Ах, какая весна у Бертольта Брехта. В пасхальную субботу в Театре на Шиффбауэрдамм – премьера пьесы «Саперы в Ингольштадте» его бывшей любовницы Марилуизы Фляйсер. В программке он пишет: «По этой пьесе можно изучать некоторые атавистические и доисторические эмоциональные миры». Например, доисторический мир эмоций самого Бертольта Брехта. В пьесе служанка Берта узнаёт, что ее возлюбленный Корль не только изменяет ей с другими женщинами, но имеет даже жену и детей. Именно этим однажды огорошил Марилуизу Фляйсер сам Брехт. И вот ее Берта заявляет: «Мы что-то упустили, что-то важное. Мы упустили любовь». А Брехт после премьеры незамедлительно приступает к следующему акту, потому что не хочет упускать вообще ничего. 10 апреля 1929 года он женится на Хелене Вайгель, от которой у него уже есть маленький сын. Брехт говорит, что она «благонравная, жесткая, смелая и непопулярная». Иными словами, полная противоположность своего супруга. Что делает супруг сразу после того, как говорит «да» в ЗАГСе Шарлоттенбурга? Едет на вокзал встречать любовницу. Вот только с букетом вышло глупо: у Бертольта Брехта в руке до сих пор вялые нарциссы с бракосочетания. На платформе вокзала Цоо он сообщает Кароле Неер, что полчаса назад женился на Хелене Вайгель, что это, мол, было «неизбежно», но «не так уж и важно», а она швыряет завядший букет ему под ноги и гневно шагает прочь. Ей пришлось проделать долгий путь в Берлин из Давоса, где она ухаживала за своим умирающим мужем, поэтом Клабундом, и всё только для того, чтобы узнать о том, что Брехт снова женился, и снова не на ней. Еще сильнее шокирована Элизабет Гауптман, ближайшая помощница и ближайшая любовница Брехта той весной 1929 года: когда до нее доходит весть о неожиданной свадьбе, она пытается совершить самоубийство у себя дома. Но не стоит беспокоиться. Едва выздоровев, она уже через шесть дней начинает писать новую пьесу и называет ее – без шуток – «Happy End».

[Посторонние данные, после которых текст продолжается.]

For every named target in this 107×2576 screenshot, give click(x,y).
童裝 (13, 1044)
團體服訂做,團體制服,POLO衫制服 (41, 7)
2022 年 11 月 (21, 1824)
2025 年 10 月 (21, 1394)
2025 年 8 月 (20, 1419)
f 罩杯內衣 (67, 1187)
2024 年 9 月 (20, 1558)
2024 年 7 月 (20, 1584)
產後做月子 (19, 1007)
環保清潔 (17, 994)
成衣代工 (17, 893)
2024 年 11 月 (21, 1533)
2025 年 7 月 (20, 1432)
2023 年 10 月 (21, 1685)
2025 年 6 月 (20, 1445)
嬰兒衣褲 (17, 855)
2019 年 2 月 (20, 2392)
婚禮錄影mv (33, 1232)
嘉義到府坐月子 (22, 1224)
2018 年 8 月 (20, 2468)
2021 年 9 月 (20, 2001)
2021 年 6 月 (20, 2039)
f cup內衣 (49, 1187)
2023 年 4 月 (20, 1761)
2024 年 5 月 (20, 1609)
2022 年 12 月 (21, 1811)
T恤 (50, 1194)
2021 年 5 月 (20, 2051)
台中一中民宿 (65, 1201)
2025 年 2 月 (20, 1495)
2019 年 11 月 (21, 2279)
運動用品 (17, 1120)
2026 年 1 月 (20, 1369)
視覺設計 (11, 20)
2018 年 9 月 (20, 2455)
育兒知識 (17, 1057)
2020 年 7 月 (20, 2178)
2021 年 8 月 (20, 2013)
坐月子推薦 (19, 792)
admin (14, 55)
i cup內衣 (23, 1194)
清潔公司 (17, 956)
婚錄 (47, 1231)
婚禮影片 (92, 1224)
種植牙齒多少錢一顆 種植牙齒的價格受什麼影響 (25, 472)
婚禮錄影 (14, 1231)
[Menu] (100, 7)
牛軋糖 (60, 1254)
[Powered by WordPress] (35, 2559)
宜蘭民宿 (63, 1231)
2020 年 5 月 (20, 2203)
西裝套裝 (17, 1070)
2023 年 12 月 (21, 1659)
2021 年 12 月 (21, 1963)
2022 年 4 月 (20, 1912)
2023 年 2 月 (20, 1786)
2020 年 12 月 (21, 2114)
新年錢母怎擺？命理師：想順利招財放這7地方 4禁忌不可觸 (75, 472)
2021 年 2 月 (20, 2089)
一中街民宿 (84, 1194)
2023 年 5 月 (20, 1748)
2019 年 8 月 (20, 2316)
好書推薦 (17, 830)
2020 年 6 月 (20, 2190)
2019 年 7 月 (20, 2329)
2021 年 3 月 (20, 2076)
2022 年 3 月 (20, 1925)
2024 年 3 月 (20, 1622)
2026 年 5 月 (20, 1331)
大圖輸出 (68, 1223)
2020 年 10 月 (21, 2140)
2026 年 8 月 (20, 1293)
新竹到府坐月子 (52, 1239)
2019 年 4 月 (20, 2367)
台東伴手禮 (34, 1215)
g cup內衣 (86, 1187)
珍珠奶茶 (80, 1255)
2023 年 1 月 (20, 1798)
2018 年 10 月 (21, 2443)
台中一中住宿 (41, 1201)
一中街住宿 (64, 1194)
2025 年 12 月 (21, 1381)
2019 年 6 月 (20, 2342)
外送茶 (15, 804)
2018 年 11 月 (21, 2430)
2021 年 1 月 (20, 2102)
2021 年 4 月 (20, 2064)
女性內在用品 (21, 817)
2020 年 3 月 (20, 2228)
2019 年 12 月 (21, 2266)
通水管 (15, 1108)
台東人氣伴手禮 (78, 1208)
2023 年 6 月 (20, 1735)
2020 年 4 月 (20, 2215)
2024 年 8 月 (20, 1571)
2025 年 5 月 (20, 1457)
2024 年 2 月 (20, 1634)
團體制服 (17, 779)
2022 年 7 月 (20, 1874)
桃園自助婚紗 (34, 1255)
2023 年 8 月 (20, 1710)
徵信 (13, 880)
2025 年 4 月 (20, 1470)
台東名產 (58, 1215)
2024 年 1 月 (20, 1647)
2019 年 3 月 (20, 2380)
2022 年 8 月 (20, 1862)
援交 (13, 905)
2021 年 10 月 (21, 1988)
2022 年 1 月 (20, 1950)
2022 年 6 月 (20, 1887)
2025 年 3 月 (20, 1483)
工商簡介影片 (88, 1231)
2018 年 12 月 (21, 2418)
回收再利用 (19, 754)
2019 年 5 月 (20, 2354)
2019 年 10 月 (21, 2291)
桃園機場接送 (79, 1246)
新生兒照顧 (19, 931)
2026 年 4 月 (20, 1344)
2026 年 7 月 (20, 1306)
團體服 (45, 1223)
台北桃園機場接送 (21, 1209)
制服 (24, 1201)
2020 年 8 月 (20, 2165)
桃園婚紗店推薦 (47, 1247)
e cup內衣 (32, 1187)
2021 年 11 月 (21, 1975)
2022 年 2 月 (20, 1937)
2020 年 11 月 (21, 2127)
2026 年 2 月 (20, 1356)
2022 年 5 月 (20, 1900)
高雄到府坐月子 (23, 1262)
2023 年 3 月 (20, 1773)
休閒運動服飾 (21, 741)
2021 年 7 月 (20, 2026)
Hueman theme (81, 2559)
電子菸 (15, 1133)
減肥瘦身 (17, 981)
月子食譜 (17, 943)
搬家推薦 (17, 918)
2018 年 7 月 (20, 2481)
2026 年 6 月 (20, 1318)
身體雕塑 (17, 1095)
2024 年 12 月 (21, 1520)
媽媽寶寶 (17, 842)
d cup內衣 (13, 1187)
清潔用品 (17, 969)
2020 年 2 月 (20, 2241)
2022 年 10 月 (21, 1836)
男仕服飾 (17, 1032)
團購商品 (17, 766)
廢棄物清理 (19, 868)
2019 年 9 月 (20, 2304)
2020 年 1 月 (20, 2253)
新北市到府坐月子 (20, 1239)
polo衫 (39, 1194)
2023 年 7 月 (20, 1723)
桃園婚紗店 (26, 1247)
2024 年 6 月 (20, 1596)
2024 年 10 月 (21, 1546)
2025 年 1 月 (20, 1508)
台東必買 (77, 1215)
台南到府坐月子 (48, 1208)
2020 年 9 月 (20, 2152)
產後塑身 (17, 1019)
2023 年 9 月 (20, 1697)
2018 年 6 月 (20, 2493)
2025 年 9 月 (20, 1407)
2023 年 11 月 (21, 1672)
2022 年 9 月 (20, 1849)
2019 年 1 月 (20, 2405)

А не мог бы ты написать для пьесы зонги, спрашивает она Брехта и обещает ему треть от будущих гонораров. Но для этого ему нужна помощь Курта Вайля, а пьесу он начинает переделывать, отправившись вместе с Элизабет Гауптман в творческий отпуск в Верхнюю Баварию. Когда в июле начинаются репетиции «Happy End», Брехт наглядно показывает, что лично он понимает под счастливым концом: главную роль в пьесе одной его любовницы исполняет другая любовница, Карола Неер, раз уж она приехала в Берлин, а жене досталась второстепенная роль с характерным названием «Серая Женщина». В главной мужской роли – Тео Линген, новый партнер бывшей жены Брехта Марианны Цофф и отчим его дочери Ханны (да, тут можно запутаться). Садистское желание Брехта одновременно видеть страдания всех своих женщин готово к постановке. Как раз в эти дни журнал Uhu спрашивает его об отношении к ревности. Брехт уверен: «Сегодня эта некогда трагическая черта характера осталась только у обывателей». Он пишет эти слова и, довольный собой, смотрит на гипсовый оттиск собственного лица, который установил на письменном столе. Если кружиться вокруг себя, можно потерять равновесие и получить травму. Но в случае Брехта травмы грозят только тем, кто пытается нарушить это кружение.

* * *

Совместные ночи с Асей Лацис, бесцветной коммунисткой из далекой Латвии, с которой Вальтер Беньямин познакомился на Капри, заканчиваются для него неудовлетворительно. Еще в полусне, на рассвете, с полуоткрытыми глазами, он хочет рассказать ей свой сон. Но Ася Лацис «слушала неохотно и перебивала, тем не менее он продолжал рассказывать». Ася Лацис, со своей стороны, просит его наконец развестись с женой Дорой. Ей снится только это. Потом они завтракают, настроение – как засохший ломоть ржаного хлеба.


[2] Kasseler – традиционное блюдо из свинины.
[3] Так – «Что же это такое – любовь?» – называется песня американского композитора Коула Портера (1891–1964).